*El rencor social exacerbado y sin control no se desahogará en protestas callejeras, vidrios rotos, incendios y uno que otro muerto. Lo hará de idéntica manera a como los turcos e iraquís se deshacen de los kurdos, o en una balcanización en la que las ideas y la fe serán dejada de lado para destruir propiedades y colgar fifís como los independentistas de la Nueva España salieron a coger gachupines
Gregorio Ortega Molina
No lo demos vueltas a los torcidos propósitos de la propaganda y la desinformación. Imposible establecer analogías o identificar avisos entre lo que sucede en Estados Unidos como consecuencia del asesinato de George Floyd, y el agravio contumaz con el que AMLO atiza todos los días la confrontación social, pero todavía no se manifiesta en todo su esplendor.
Claro que los mexicanos somos racistas aquí, y además lo padecemos en el territorio de nuestro más importante socio comercial. Es claro, y sin necesidad de recurrir al diccionario ni a la sociología para saber qué es el racismo, porque las palabras pueden describirlo en un solo vocablo: desprecio. Sí, absoluto y olímpico desprecio a los considerados inferiores. Pueden ser esclavos, o simplemente morir.
Alberto Ortega me hace la observación certera: el ejército del norte derrotó a los sureños y ganó la guerra civil en Estados Unidos, pero perdió la batalla del modelo educativo y la conformación ideológica de las generaciones que hoy gobiernan. Desprecian a los que no son como ellos. Por eso puede morir George Floyd, aunque también por ello vivió Rosa Parks. ¡Vaya contradicción!
Aquí el desprecio se tolera y se resuelve. Allí está la frase: como te ven, te tratan. Lo que hayas sido puedes dejar de serlo, con educación, cultura, ética profesional, honestidad intelectual, honradez… pero lo que no se pierde es el rencor social –cuya principal fuerza y consecuencia a la vez, es el odio al de arriba, a lo que no se puede ser, a lo que no se alcanza-, que se cultiva, atesora, se exhibe, se alienta.
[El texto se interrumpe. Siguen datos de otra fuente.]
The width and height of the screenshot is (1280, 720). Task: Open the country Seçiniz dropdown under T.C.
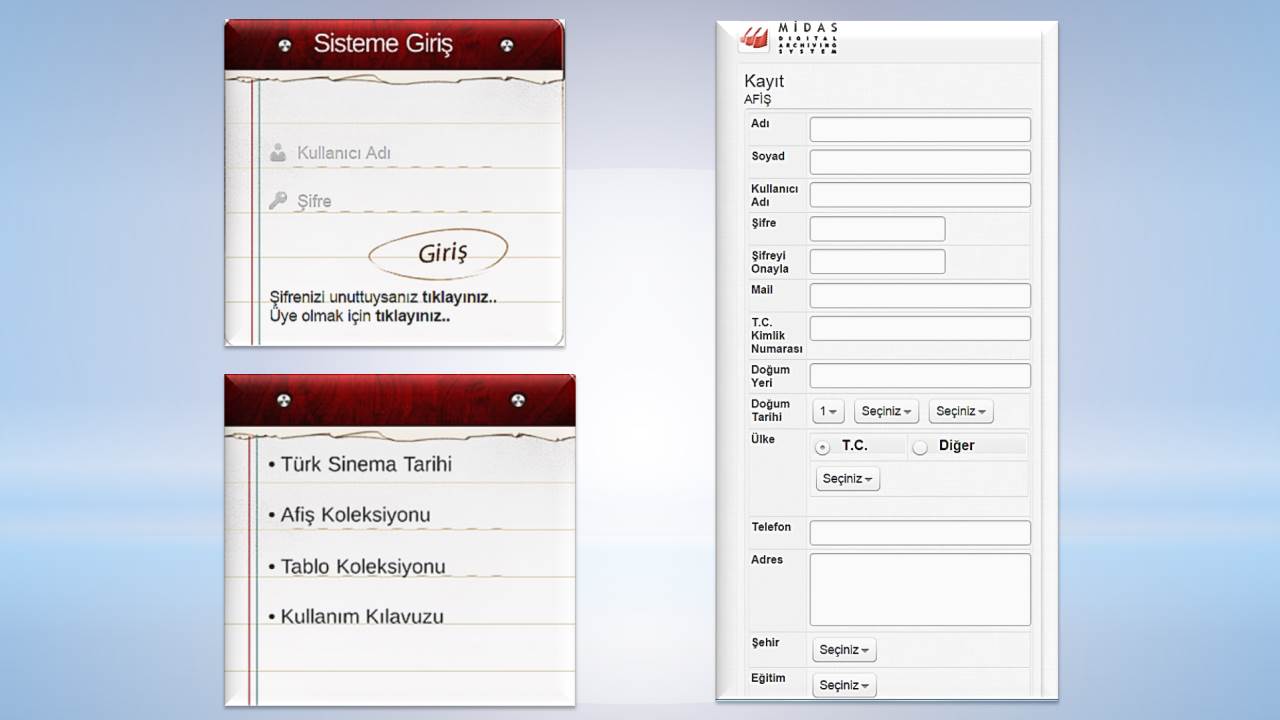point(847,479)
De ahí que aquellos que resuelven su condición social hagan a un lado a los que los vieron surgir de la nada, a los que fueron testigos de sus humillaciones, de sus momentáneos fracasos y su desesperación. Mi padre me lo explicó con un ejemplo del momento:
“Luis Echeverría Álvarez dejó de tener cerca a Melchor Sánchez Jiménez, a Aurora Cervantes y otros, para que no le recordaran su trayecto a la silla presidencial”. Los disminuyó. Los premió poquito, en cambio a los recién llegados los encumbró.
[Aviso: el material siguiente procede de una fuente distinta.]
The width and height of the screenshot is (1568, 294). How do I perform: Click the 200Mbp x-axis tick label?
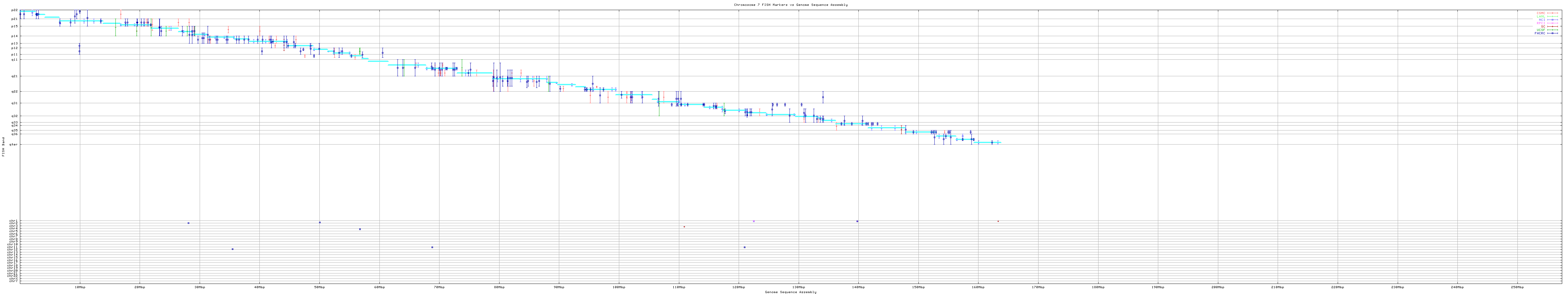click(x=1217, y=287)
A estas alturas César Yánez y Alfonso Romo debieron registrar el hecho y aprendido la lección.
Pero el rencor social -que es odio químicamente puro- exacerbado y sin control no se desahogará en protestas callejeras, vidrios rotos, incendios, vehículos golpeados, heridos y uno que otro muerto. Lo hará de idéntica manera a como los turcos e iraquís se deshacen de los kurdos, o en una balcanización en la que las ideas y la fe serán dejadas de lado para destruir propiedades y colgar fifís como los independentistas de la Nueva España salieron a coger gachupines.
Es obvio que el predicador de Macuspana sabe lo que hace, pero ya es momento de preguntarnos si ha medido el tamaño de las consecuencias de esta confrontación social, este odio entre mexicanos que está cultivando. El cambio no es por ahí, como lo dicen sus santones Ibarra y Zepeda, y tampoco se le desea mal alguno, porque el único responsable del incendio de México es AMLO, sólo él.
Anhelo de manera ferviente que haya rectificación, que transiten a la reforma del Estado y desechen la idea de restaurar la presidencia imperial, porque de no hacerlo no se requerirá de un George Floyd, sino de que quieran agandallarse las elecciones de 2021. Si el Covid-19 no llama a la puerta, seremos testigos del trágico desenlace.